PROBLEM DETAILS:
From the records below, print exactly the lines starting at the one containing "Click the red sort arrow under 期号" and ending at the one containing "The height and width of the screenshot is (340, 644).", ends included, and nothing else.

DATA EXCERPTS:
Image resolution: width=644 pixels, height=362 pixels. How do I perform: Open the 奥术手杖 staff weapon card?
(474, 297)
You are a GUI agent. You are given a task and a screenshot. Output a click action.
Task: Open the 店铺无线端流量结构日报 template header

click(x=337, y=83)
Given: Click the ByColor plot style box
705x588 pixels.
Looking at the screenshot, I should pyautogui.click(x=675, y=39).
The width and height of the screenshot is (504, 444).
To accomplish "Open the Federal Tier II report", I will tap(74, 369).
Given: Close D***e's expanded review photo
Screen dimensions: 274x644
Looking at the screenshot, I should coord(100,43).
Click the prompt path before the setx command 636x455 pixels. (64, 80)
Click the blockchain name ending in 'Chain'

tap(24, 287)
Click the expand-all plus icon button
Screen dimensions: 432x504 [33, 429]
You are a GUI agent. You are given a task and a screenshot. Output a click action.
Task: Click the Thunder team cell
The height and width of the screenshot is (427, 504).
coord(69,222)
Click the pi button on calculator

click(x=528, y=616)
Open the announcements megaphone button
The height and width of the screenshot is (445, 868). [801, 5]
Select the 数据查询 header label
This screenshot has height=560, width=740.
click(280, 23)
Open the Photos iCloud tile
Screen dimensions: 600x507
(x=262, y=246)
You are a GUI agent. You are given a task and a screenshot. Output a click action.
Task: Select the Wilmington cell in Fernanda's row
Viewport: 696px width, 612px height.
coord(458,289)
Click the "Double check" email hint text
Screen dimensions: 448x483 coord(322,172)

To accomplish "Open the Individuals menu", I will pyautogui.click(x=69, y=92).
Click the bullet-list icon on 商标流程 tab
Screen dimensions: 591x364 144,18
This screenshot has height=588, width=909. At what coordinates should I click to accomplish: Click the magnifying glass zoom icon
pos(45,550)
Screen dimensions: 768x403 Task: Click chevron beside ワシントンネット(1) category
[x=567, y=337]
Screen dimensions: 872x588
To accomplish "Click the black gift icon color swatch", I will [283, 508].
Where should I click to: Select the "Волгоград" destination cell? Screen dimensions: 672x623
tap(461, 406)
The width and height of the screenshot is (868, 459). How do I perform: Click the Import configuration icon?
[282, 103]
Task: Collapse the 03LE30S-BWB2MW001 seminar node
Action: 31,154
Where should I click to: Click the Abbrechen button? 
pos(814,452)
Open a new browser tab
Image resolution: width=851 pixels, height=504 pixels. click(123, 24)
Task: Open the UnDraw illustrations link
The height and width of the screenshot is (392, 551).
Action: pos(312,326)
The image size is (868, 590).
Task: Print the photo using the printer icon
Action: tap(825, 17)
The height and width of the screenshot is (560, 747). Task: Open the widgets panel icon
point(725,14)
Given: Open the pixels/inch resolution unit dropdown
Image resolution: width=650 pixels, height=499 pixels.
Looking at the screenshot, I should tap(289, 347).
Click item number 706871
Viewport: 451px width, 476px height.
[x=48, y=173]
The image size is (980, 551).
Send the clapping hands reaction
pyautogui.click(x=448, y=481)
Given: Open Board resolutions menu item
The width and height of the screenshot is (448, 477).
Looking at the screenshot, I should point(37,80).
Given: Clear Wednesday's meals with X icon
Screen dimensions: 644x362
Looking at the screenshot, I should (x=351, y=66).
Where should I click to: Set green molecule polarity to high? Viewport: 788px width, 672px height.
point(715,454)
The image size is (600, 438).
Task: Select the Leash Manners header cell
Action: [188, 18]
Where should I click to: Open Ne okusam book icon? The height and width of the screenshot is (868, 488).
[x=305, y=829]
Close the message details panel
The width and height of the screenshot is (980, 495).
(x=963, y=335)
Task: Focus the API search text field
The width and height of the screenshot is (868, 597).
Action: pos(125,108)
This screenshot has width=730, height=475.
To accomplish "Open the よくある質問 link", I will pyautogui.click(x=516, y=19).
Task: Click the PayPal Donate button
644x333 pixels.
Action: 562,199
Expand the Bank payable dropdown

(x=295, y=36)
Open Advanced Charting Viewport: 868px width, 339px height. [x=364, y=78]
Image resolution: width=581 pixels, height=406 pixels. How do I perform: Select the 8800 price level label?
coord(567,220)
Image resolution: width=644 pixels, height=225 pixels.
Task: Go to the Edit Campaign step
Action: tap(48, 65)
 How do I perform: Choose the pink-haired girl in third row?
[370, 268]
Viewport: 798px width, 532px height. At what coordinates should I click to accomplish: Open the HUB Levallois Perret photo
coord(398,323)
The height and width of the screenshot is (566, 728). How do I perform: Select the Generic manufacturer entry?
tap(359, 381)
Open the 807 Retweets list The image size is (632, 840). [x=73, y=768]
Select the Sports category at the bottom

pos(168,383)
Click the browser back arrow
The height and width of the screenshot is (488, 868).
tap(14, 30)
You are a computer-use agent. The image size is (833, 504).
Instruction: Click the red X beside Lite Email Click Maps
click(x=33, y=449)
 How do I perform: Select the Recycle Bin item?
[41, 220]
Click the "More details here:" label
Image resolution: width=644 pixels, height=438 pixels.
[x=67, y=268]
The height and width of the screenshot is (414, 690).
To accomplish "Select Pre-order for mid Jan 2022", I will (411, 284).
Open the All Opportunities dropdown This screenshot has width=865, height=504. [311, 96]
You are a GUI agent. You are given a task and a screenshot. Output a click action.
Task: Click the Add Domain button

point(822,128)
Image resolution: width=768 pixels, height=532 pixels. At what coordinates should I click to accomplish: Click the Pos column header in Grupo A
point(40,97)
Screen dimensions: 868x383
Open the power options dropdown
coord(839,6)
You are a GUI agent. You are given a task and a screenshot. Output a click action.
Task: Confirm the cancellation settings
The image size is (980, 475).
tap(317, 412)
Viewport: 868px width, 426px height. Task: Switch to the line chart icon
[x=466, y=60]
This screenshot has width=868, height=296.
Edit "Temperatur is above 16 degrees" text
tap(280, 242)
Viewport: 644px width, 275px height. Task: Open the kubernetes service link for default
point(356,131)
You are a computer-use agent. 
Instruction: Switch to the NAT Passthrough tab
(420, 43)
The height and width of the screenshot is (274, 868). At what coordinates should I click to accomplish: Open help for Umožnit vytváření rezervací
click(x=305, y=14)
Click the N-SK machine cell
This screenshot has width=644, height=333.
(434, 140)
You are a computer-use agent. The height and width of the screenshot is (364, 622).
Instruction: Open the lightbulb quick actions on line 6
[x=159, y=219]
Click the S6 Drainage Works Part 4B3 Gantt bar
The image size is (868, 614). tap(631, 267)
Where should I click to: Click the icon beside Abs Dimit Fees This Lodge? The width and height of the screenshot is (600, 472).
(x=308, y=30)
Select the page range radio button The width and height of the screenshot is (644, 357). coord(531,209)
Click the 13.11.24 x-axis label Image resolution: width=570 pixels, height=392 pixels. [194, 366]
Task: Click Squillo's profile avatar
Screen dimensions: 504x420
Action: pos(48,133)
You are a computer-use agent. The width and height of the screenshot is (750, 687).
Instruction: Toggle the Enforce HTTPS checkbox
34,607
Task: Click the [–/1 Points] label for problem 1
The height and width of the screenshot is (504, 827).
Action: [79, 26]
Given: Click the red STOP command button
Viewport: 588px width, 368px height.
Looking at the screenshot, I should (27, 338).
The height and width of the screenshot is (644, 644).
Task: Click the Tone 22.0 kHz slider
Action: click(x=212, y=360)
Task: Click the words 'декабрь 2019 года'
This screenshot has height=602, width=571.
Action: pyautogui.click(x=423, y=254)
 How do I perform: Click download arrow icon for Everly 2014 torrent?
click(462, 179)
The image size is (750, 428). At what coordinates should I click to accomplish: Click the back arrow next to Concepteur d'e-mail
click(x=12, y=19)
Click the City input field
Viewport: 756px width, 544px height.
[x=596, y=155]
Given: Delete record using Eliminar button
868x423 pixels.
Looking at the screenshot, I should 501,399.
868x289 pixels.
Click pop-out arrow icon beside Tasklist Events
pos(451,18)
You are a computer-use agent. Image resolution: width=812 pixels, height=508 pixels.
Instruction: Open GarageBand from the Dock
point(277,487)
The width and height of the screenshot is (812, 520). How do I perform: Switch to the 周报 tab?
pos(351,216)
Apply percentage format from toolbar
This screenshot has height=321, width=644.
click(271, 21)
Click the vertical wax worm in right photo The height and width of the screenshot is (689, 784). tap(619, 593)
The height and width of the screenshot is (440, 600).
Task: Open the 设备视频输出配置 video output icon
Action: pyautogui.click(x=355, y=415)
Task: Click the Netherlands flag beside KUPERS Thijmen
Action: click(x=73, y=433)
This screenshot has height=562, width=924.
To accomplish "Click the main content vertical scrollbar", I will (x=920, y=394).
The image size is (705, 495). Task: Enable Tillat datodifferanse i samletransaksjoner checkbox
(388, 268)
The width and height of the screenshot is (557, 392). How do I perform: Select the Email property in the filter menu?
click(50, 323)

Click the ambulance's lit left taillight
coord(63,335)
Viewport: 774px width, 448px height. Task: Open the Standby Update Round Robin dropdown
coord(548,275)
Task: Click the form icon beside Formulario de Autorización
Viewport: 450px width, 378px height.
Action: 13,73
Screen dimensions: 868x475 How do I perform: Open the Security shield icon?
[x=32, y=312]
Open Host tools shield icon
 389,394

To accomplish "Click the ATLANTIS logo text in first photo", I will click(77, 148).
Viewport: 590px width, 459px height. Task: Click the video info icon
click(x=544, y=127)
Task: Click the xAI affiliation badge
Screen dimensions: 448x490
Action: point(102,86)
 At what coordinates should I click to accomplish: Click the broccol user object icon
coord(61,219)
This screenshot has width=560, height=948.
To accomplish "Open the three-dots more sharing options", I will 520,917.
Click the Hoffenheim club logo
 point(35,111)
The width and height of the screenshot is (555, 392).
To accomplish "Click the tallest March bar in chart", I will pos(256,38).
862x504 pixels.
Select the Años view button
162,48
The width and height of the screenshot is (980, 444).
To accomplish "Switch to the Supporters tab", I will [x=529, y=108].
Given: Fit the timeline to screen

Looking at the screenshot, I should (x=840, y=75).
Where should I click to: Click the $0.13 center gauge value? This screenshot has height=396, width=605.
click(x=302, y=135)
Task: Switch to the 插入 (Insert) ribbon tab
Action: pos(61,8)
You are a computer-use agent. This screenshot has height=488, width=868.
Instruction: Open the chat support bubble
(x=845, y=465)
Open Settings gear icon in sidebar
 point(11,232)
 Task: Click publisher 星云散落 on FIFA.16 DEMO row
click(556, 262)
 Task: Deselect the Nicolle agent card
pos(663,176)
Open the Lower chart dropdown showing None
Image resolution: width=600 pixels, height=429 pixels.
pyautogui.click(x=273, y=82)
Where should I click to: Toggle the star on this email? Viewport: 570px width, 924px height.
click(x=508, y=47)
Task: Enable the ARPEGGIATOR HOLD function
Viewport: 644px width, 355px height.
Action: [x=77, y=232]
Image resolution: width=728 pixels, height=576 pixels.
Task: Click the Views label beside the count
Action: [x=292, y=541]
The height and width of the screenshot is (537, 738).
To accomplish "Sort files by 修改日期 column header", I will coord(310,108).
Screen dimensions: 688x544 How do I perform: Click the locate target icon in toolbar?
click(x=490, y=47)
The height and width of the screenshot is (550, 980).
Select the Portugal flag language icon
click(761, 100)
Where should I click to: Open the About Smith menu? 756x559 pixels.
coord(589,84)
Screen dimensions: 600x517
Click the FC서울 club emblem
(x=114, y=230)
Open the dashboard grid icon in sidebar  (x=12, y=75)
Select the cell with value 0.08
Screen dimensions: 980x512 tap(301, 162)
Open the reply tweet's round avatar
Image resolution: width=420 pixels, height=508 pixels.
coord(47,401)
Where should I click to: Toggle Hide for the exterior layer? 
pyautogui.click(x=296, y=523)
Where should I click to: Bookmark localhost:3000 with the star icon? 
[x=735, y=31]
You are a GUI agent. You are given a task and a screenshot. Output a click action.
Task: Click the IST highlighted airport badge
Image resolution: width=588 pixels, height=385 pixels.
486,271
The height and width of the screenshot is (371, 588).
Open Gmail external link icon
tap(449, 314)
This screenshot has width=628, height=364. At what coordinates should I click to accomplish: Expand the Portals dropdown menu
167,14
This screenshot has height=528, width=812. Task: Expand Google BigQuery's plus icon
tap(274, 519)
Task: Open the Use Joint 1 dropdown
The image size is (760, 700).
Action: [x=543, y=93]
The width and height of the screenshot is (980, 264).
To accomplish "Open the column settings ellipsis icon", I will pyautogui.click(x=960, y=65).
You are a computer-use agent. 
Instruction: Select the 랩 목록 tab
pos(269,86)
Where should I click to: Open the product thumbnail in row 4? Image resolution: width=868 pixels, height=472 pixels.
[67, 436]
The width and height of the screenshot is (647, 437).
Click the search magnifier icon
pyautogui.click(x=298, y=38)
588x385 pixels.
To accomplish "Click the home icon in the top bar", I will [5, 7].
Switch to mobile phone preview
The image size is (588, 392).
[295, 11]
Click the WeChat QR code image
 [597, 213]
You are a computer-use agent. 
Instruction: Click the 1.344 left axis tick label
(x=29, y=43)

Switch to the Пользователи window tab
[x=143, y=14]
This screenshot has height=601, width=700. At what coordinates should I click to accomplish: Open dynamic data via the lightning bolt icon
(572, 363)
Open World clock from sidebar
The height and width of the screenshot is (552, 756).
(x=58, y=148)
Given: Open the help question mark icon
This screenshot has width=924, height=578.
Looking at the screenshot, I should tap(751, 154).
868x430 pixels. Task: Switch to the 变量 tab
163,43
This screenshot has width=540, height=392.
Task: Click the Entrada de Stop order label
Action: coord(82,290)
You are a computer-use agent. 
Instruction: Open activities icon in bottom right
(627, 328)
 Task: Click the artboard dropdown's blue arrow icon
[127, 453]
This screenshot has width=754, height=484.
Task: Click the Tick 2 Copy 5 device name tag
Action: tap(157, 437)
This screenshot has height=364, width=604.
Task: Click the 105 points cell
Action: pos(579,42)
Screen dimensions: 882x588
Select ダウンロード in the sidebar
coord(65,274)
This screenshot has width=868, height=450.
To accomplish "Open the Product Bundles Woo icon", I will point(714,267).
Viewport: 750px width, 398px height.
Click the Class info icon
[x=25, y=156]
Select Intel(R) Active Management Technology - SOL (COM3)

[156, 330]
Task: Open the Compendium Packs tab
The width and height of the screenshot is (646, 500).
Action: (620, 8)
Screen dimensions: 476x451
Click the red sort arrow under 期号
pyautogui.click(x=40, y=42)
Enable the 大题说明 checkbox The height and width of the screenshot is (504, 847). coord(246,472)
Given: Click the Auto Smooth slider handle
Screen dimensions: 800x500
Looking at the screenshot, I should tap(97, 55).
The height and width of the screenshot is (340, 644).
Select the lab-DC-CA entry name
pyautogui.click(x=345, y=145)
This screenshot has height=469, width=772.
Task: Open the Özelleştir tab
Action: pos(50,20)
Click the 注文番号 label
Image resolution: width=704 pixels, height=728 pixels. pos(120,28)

RESPONSE AREA:
Click the red sort arrow under 期号
pyautogui.click(x=40, y=42)
Enable the 大题说明 checkbox The height and width of the screenshot is (504, 847). coord(246,472)
Given: Click the Auto Smooth slider handle
Screen dimensions: 800x500
Looking at the screenshot, I should tap(97, 55).
The height and width of the screenshot is (340, 644).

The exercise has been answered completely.